======== PASSAGE PROVIDED ========

Different paths, really.
Okay, let's dig into Lincoln's actual arrival and his congressional debut.
What was DC really like back then, this city in progress?
Well, forget the polished Capitol you see today.
It was small, sprawling.
Only Pennsylvania Avenue was properly paved.
The Capitol Dome, like we said, unfinished.
Population around 40 ,000.
Yeah, about that, including several thousand enslaved people.
It was just a different world compared to, say, London or Paris, or even compared to Lincoln's hometown of Springfield, Illinois, just in a different way.
Dusty.
But packed with political heavyweights.
Absolutely packed.
You had legends like John Quincy Adams, Daniel Webster, John Calhoun walking those streets, plus future Confederate leaders like Jefferson Davis and Alexander Stevens, and Lincoln's own future rival, Stephen Douglas.
So the atmosphere was intense, politically charged.
And Lincoln himself, how did he fit in?
He seems to have found his social rhythm pretty quickly.
He did, surprisingly quickly, maybe, at Mrs.
Briggs Boarding House, which stood where the Library of Congress is now.
He became quite popular, famous for his story.
Yes, the That Reminds Me Line.
Exactly.
A young doctor boarding there remembered Lincoln putting down his knife and fork, elbows on the table, starting with That Reminds Me, and launching into some anecdote.
People would literally gather around just to listen to the fun.
Even his bowling was memorable.
Clumsy, but zestful.
Ah, yes.
That genial, approsable quality, his droll geniality, it really made him a favorite among the other boarders, mostly fellow congressmen.
But it was a very different story for Mary Lincoln.
A stark contrast.
She was mostly stuck in their single room with the kids, Robert, who was five, and little Eddie, just two.
And two energetic young boys in a boarding house probably didn't win her many friends among the other residents.
No, apparently their boisterous antics weren't too popular.
Plus, she lacked female companions, and the social norms of the time meant she couldn't really attend gatherings without Abraham, who was always busy.
She felt quite isolated.
So isolated that she left after just a few months.
She did.
She took the boys and went back to her father's home in Lexington, Kentucky.
And this separation, it actually ended up being the longest continuous time they spent apart in their entire 23 -year marriage.
Wow.
That really underscores the personal sacrifice involved in his political career, even early on.
It really does.
A significant personal cost.

======== RECORDED DATA ========

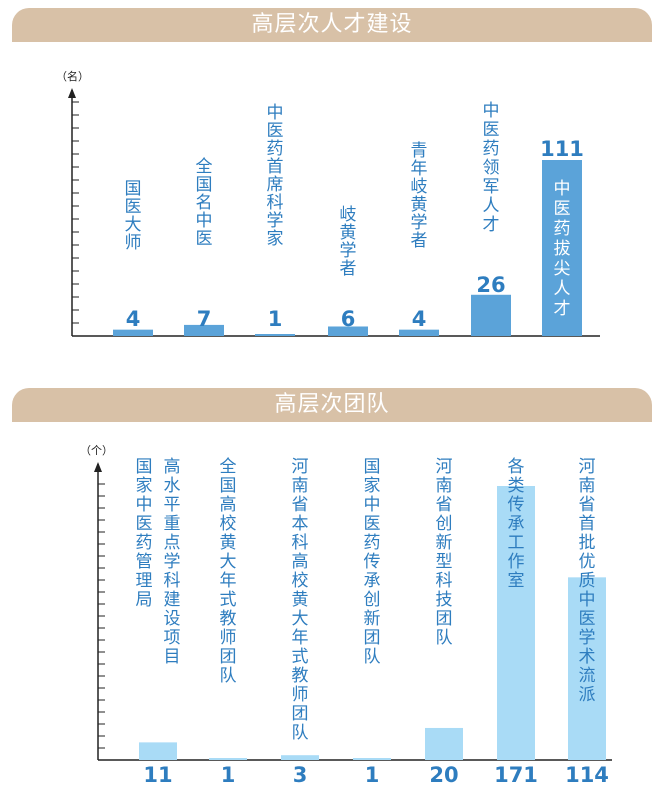 The width and height of the screenshot is (660, 799). Describe the element at coordinates (172, 562) in the screenshot. I see `category-label-part: 高水平重点学科建设项目` at that location.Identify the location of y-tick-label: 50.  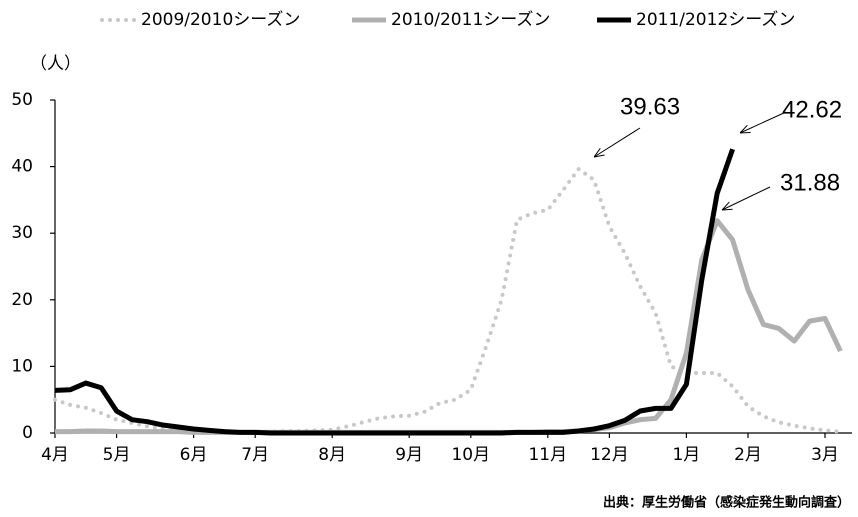
(22, 100).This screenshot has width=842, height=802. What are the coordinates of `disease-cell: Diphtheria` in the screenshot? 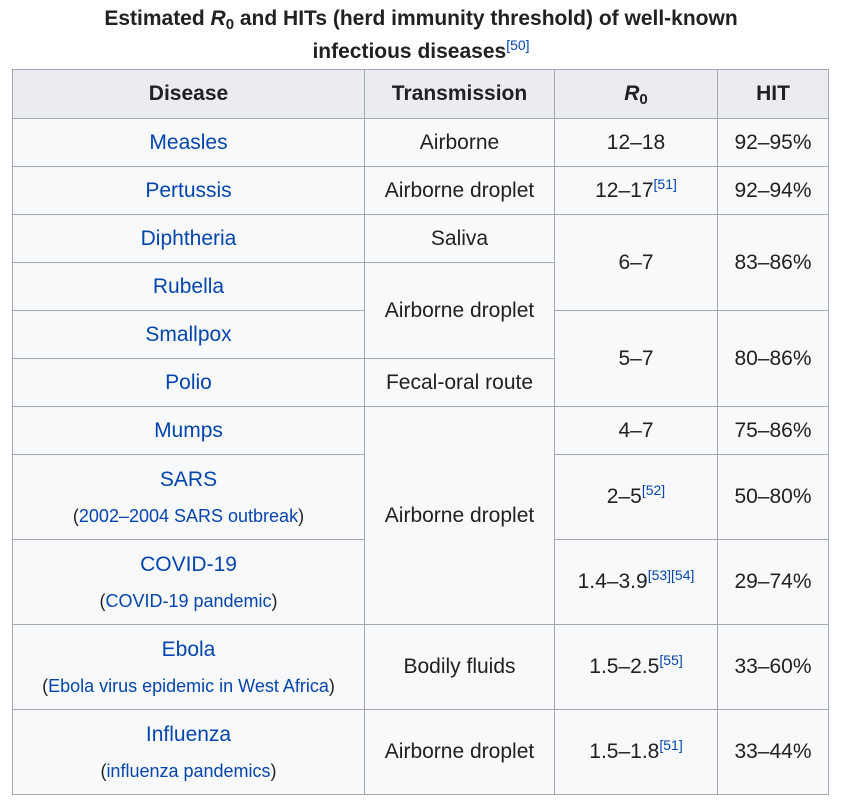 It's located at (188, 238).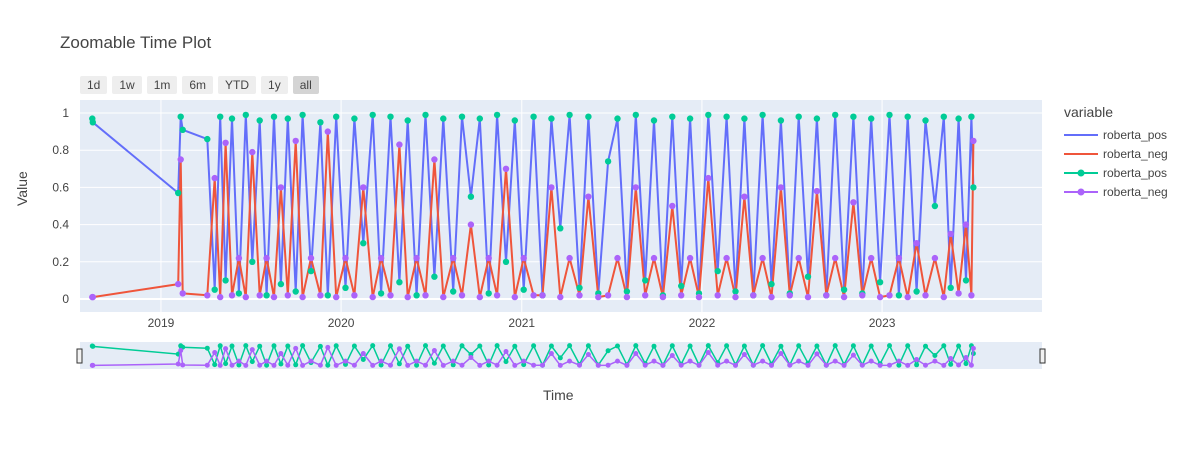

========

_AIM OF THE TASK:_ Repeat word for word the part of the conversation above about Lincoln's early days in Washington, from "What was DC" to "thousand enslaved people.".

_EXPECTED ANSWER:_
What was DC really like back then, this city in progress?
Well, forget the polished Capitol you see today.
It was small, sprawling.
Only Pennsylvania Avenue was properly paved.
The Capitol Dome, like we said, unfinished.
Population around 40 ,000.
Yeah, about that, including several thousand enslaved people.